(Dataset records)

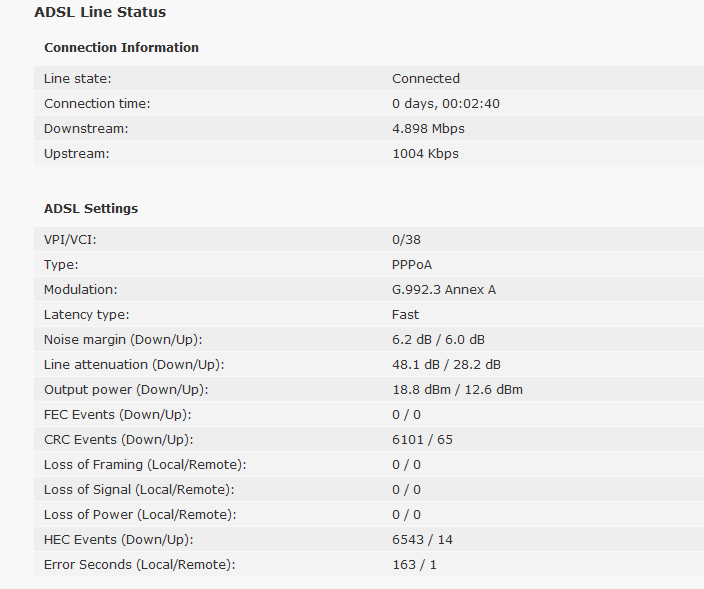The height and width of the screenshot is (589, 704).
Task: Select the PPPoA type value
Action: click(x=412, y=265)
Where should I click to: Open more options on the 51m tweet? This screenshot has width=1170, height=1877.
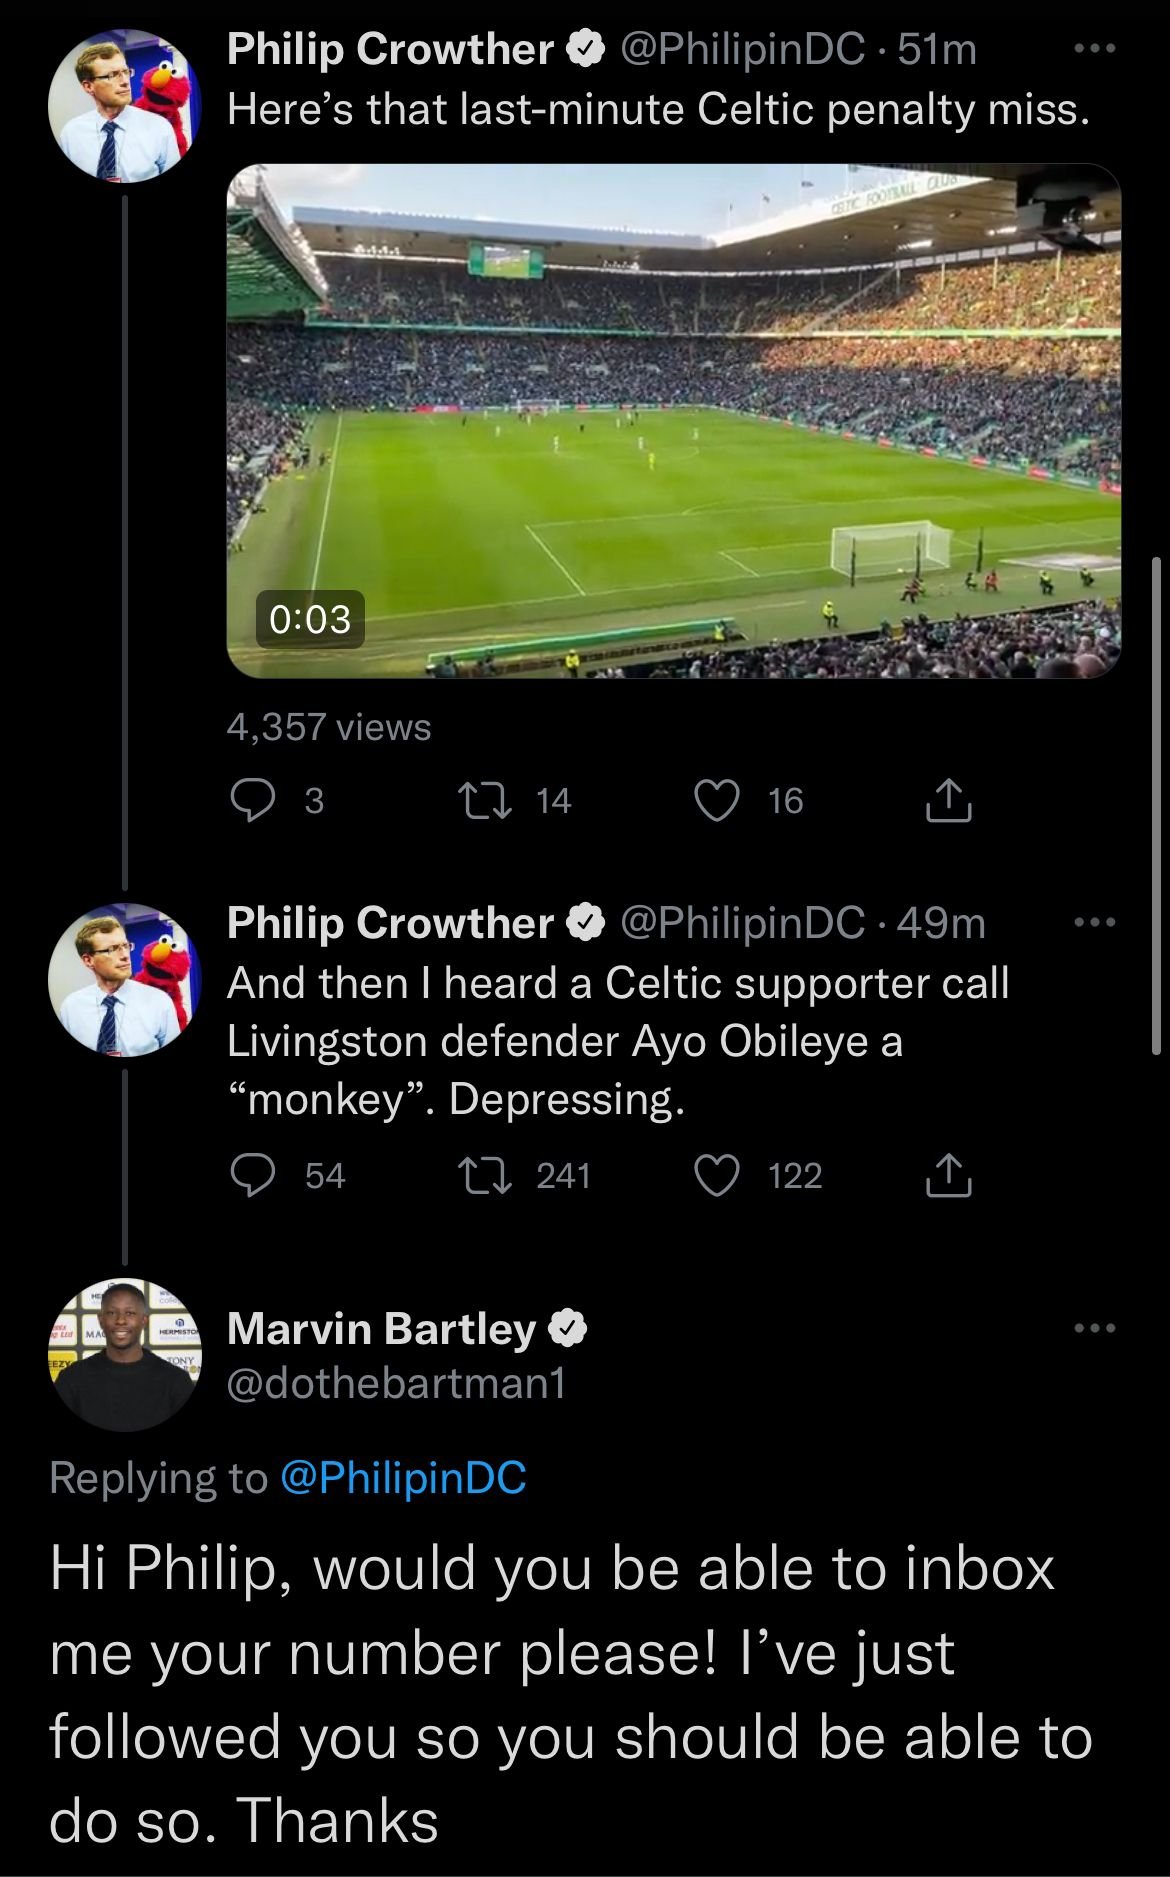1094,48
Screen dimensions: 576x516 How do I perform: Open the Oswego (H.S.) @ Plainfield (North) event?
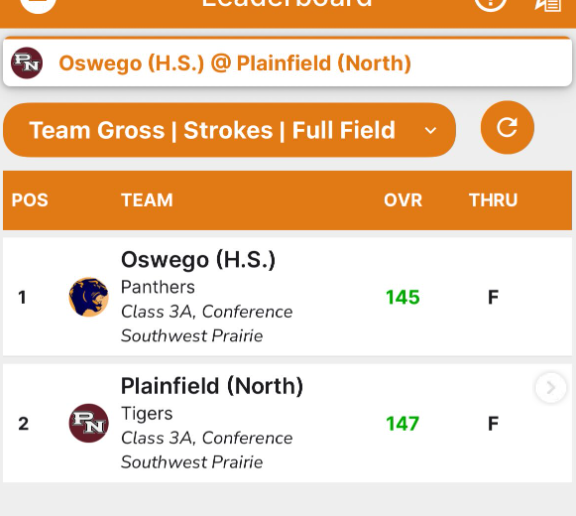288,62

▸ **TASK REQUIREMENTS**: When the line containing "Where should I" has been located, retype it and each line after it through the end of the records, excluding the pictures and adding nothing else.

▸ **EXERCISE OUTPUT**:
Where should I click to: Open more options on the 51m tweet? This screenshot has width=1170, height=1877.
1094,48
Screen dimensions: 576x516 How do I perform: Open the Oswego (H.S.) @ Plainfield (North) event?
288,62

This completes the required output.